Bits of Freedom research discovers unsavoury continental back-door preferences

European Union (EU) citizens can now get an idea of what their governments want – and are doing about – cryptography regulation.

The new opportunity comes courtesy of an freedom of information request by Bits of Freedom, summarised by privacy researcher Lukas Olejnik here.

The news is bleak: the responses to a survey sent to EU governments indicate widespread support for restricting citizens' access to encrypted communications.
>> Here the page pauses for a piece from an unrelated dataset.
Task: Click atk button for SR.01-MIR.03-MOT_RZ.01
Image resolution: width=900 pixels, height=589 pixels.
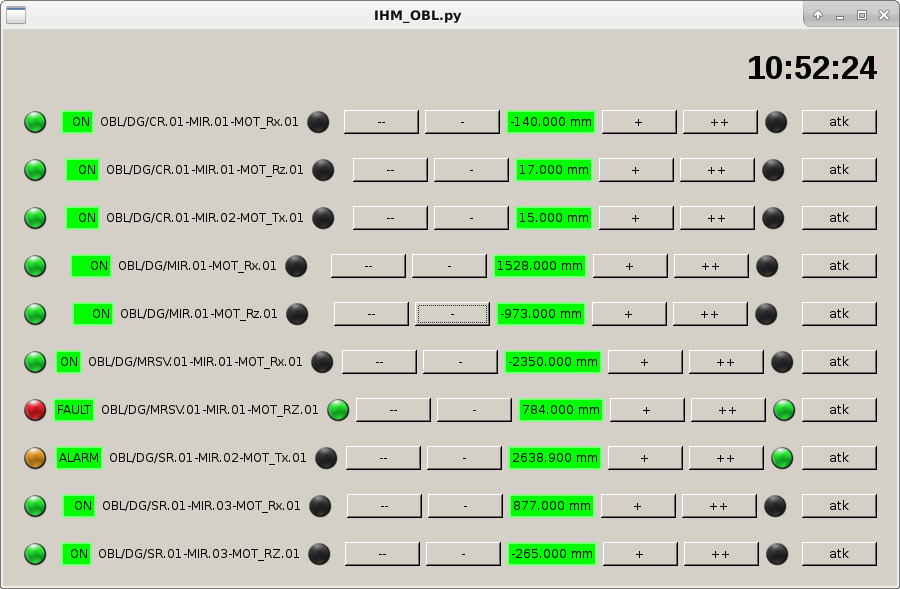Action: [x=839, y=554]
As the freedom of information (FOI) cover letter from the Council of the EU's transparency unit explains, the survey was sent to members in September, following a discussion about crime. So far, 25 countries have completed the questionnaire, and 11 provided their responses for publication.

Of those published in the FOI so far, what's particularly revealing to The Register is the disparity between different law enforcement agencies' views on encryption.
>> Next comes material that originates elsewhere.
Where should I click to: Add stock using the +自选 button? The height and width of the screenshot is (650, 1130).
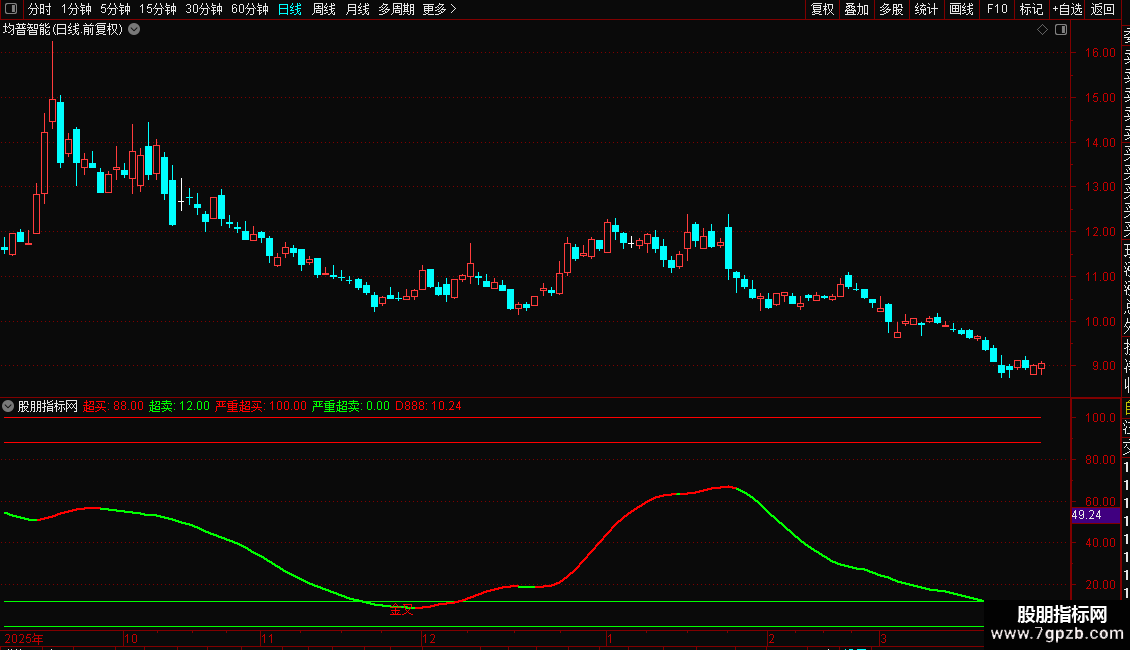click(1067, 9)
It's quite accurate, for example, for the Italian response to note that it's seeing HTTPS all over the place, given the concerted push by 'net luminaries to persuade site operators to employ it and therefore offer better protection to sensitive data.
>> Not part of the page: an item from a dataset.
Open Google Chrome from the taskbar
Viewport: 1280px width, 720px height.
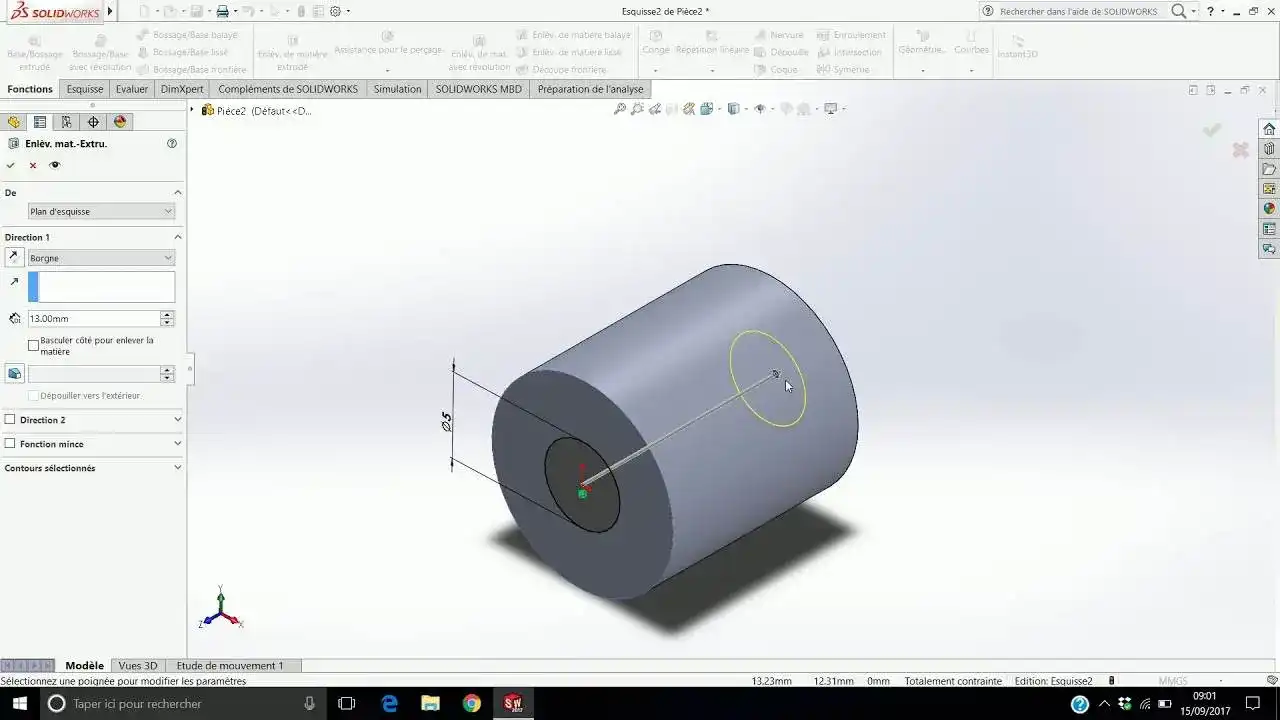click(470, 703)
However, even other countries that say their law enforcement often encounters encryption didn't nominate HTTPS as something they encountered in the course of their investigations (Finland and Poland, for example). It's feasible, even likely, that such countries didn't tick the “HTTPS” box because peoples' day-to-day banking isn't the topic of investigation – rather, it's the communications over Tor, or in comms apps like Skype and WhatsApp, that they want to crack.

However, as Olejnik notes, there's pretty broad support for backdoors or pushing the tech sector to weaken their crypto algorithms.

Poland, for example, said it uses Hashcat, brute force, and dictionary attacks to try and get at encrypted data, but apparently these aren't working as well as it would like. So it wants to “encourage software/hardware manufactures to put some kind 'backdoors' for LEA or to use only relatively weak cryptographic algorithms”.

Italy's response says it uses some kind of wiretap compromise where it can - and that means it dislikes the iPhone. We'll spare you quotes from that document, which was authored with the CAPS-LOCK ON.

There is, as Olejnik notes, a common complaint among EU countries that they don't have the money, technology, or skills to fight cybercrime (reading the responses we have to agree there's a lack of skills).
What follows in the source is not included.